Liquidez agotada y la muerte del mercado alcista de bonos de 40 años: un doble golpe para Bitcoin
El sistema financiero está experimentando un cambio estructural que podría alterar radicalmente las reglas del juego para todos los activos de riesgo, incluido Bitcoin. Dos señales analíticas independientes indican que la era del dinero barato y las tasas en descenso ha terminado definitivamente, dando paso a un período de selección rigurosa y escasez de liquidez.
La primera señal de alerta proviene de la plataforma analítica Bull Theory. Su indicador de liquidez excedente, calculado como la diferencia entre el crecimiento de la oferta monetaria, la inflación y el crecimiento económico, ha entrado en territorio negativo por primera vez desde 2021. Esto significa que el "excedente" que tradicionalmente alimentaba al mercado de valores ya no existe. Históricamente, cuando este indicador cae por debajo de cero, el dinero comienza a fluir de las acciones a los bonos a largo plazo y la curva de rendimiento se aplana. Esto suele ir seguido de un debilitamiento en el rendimiento de las acciones en los próximos 3 a 6 meses. Es notable que, según los analistas, el nuevo presidente de la Reserva Federal, Kevin Warsh, no es el iniciador de este cambio: el mercado ya estaba descontando el endurecimiento durante todo el año, y el regulador simplemente lo está "alcanzando".
En este contexto, el sobrecalentamiento de las valoraciones parece especialmente amenazador. Las acciones son actualmente caras en relación con los bonos, algo que solo ha ocurrido en el 5% de los casos en los últimos cincuenta años.
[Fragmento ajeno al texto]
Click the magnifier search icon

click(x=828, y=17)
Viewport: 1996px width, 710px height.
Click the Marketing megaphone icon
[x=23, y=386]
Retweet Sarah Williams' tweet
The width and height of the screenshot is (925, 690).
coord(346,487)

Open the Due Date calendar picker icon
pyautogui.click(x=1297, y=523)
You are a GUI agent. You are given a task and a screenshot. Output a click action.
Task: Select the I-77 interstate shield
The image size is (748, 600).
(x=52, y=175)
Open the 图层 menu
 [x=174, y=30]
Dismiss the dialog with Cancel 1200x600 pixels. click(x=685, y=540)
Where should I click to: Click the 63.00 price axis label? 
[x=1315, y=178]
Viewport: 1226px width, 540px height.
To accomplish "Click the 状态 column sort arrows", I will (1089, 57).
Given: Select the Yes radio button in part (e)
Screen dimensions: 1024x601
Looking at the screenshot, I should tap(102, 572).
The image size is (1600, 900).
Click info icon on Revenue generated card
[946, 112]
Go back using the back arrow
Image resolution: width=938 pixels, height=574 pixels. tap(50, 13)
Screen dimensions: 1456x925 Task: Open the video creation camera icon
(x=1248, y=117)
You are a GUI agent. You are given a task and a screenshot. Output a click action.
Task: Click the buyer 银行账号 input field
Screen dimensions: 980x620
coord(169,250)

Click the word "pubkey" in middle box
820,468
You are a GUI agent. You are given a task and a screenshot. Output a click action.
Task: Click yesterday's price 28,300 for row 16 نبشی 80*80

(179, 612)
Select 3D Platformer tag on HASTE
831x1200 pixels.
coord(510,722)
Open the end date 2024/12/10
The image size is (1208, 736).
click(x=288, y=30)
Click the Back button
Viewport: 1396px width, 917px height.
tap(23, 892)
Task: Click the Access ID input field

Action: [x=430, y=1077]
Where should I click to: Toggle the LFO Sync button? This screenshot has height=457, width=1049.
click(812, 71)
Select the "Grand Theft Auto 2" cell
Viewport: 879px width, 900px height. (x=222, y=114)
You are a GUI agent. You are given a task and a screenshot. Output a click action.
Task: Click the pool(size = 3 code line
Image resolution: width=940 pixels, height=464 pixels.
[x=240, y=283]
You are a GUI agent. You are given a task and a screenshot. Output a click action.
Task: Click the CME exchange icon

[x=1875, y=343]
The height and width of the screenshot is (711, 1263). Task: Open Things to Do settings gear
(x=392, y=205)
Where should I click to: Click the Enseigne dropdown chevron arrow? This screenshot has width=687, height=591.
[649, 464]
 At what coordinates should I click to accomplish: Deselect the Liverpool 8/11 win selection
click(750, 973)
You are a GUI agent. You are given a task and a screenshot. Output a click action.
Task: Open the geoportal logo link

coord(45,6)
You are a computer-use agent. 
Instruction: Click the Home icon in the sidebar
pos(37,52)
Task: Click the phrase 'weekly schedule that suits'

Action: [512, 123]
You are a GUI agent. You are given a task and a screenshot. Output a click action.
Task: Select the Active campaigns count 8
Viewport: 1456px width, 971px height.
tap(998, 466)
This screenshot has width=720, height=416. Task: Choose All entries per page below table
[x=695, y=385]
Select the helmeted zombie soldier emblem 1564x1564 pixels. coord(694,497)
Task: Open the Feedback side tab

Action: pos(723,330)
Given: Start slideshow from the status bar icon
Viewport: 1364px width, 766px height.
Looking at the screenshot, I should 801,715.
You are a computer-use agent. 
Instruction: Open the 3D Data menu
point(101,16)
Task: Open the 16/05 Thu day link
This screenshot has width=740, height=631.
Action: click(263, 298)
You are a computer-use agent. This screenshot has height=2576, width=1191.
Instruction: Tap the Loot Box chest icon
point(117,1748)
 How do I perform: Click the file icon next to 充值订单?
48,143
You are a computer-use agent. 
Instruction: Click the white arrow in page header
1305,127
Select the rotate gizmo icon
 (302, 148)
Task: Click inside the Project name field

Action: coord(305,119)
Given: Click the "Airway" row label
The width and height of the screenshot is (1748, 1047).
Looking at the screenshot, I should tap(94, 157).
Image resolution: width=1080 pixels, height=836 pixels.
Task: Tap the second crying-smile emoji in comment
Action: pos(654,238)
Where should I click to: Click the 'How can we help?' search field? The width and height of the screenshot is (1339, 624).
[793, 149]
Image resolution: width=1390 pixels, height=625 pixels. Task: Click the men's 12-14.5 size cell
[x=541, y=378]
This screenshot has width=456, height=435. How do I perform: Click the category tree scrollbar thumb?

La ironía de la situación es que los inversores minoristas, como si no notaran la desaparición del colchón de liquidez, continúan comprando acciones activamente, registrando la segunda mayor entrada semanal en fondos cotizados en bolsa de acciones estadounidenses. Entran justo en el momento en que el soporte fundamental del mercado se ha evaporado.
El fin de una tendencia de 40 años: la perspectiva de Thierry Borger
Una segunda perspectiva, aún más profunda, la ofrece el analista Thierry Borger. Él sostiene que el evento principal no ocurre con las acciones o las criptomonedas, sino con los bonos, el activo que subyace en prácticamente todas las carteras "conservadoras". Borger recuerda que en 1981, el rendimiento de los bonos alcanzaba el 14%, y para 2020 había caído al 0%. Estos 39 años de descenso continuo de las tasas crearon una era única en la que poseer pasivamente "todo el mercado" resultaba ganador. Esta tendencia terminó en el momento del pánico pandémico, cuando el sistema se inundó de liquidez, y el mercado alcista de bonos de 40 años murió silenciosamente justo cuando todos se sintieron salvados.
Según Borger, este giro no es el final del juego, sino un nuevo y mucho más interesante comienzo. Ahora, la valoración, la calidad del balance y el flujo de caja real pasan a primer plano. Cita datos de JPMorgan, según los cuales, con las valoraciones actuales, el rendimiento del índice S&P 500 en un horizonte de diez años podría ser cercano a cero. Esto convierte al mercado en un "campo fértil para el inversor activo".
¿Qué significa esto para Bitcoin?
Para Bitcoin, ambas señales conllevan principalmente un riesgo a corto plazo. Como activo de riesgo sensible a la liquidez, BTC corre el riesgo de verse presionado junto con las acciones sobrevaloradas si las condiciones continúan endureciéndose y la liquidez sigue agotándose.
Sin embargo, en la lógica de Borger también hay una cara opuesta: si el viejo modelo de "comprar y mantener el índice" deja de funcionar y los bonos "seguros" habituales pierden su estatus de refugio seguro, parte del capital podría comenzar a buscar alternativas fuera de los mercados tradicionales con el tiempo. En tal escenario, Bitcoin podría competir por el papel de uno de los activos de la nueva era, aunque esto no ocurrirá de inmediato y está lejos de estar garantizado.
Mi opinión profesional: Estamos presenciando un momento clásico de cambio de paradigma, donde las correlaciones antiguas se rompen. Para Bitcoin, esto significa que en los próximos meses podría ser más vulnerable a la presión macroeconómica de lo que muchos esperan. Pero es precisamente en estos períodos de revalorización donde nacen nuevas oportunidades a largo plazo para aquellos que comprenden los cambios fundamentales.